The Hon'ble High Court of Karnataka issue several directions for early disposal of the suit and unmindful of the consequences, the defendant went about filing applications one after the other that too when the case was listed for final arguments. With the said observations, the Hon'ble High Court of Karnataka imposed cost of Rs.5.00 lakhs and directed this Court that it shall not entertain any further applications by the defendant and the plaintiff shall address arguments at this Court shall conclude the proceedings within a period of 3 months from the date of receipt of copy of the order. On 04.03.2025, this Court received the copy of the said order produced by the plaintiff. In spite of the above orders of the Hon'ble High Court of Karnataka, the defendant continued his habit of filing such applications after applications without allowing the plaintiff to submit the arguments on merits. This conduct of the defendant is highly condemnable and the plaintiff shall pay cost for it. For the above reasons, the other judgment relied by the learned Counsel for the defendant in Bhavesh Nareshchadra Amin’s case is not assist the defendant in the present case on hand.
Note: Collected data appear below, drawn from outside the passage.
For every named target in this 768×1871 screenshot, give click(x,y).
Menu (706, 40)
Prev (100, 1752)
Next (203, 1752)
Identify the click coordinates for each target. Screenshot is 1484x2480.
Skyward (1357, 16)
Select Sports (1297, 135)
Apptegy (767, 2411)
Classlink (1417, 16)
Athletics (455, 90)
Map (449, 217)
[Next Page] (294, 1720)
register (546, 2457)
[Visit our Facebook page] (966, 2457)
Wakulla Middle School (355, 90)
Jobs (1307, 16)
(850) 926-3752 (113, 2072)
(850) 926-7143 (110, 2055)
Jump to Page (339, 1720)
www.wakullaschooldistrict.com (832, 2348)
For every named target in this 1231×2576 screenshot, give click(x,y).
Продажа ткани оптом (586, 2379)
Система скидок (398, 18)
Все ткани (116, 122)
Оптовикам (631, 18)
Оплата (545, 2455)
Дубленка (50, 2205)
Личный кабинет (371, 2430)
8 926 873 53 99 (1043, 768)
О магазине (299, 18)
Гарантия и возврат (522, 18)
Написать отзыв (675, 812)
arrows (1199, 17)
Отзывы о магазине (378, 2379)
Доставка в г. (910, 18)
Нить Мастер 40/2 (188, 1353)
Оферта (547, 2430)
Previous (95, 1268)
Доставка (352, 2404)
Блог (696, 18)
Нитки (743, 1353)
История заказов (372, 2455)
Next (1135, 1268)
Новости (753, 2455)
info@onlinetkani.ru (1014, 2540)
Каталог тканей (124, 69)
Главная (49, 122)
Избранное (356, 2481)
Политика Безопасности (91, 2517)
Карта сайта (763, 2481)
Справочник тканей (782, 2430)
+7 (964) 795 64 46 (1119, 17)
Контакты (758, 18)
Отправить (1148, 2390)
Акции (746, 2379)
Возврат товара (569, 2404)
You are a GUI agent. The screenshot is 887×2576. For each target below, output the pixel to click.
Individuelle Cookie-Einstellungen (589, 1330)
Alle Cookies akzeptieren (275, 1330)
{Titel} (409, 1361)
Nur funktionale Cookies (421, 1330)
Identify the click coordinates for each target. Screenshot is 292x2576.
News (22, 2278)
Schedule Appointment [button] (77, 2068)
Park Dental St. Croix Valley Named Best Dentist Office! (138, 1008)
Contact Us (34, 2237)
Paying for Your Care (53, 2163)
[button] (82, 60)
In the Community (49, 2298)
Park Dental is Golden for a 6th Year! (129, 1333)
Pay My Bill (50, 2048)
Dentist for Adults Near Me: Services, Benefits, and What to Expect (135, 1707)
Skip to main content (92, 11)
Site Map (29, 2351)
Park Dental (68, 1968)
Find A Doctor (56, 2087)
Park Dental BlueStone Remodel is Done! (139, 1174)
In the result, I proceed to pass the following: ORDERS I.A.No.XCII filed by the defendant under Order XVI Rule 1(2) R/w Section 151 of the Code of Civil Procedure is hereby dismissed with cost of Rs.5,000/-.” I do not find any perversity or error in rejecting the application filed by the petitioner, as I am in respectful agreement with the order passed by the coordinate Bench quoted supra. 9. For the aforesaid reasons, finding no merit in the petition, the petition stands rejected . Interim order, if any operating, shall stand dissolved. The concerned Court shall conclude the proceedings with an outer limit of 4 weeks from today, if not earlier. Consequently, pending applications if any, also stand disposed.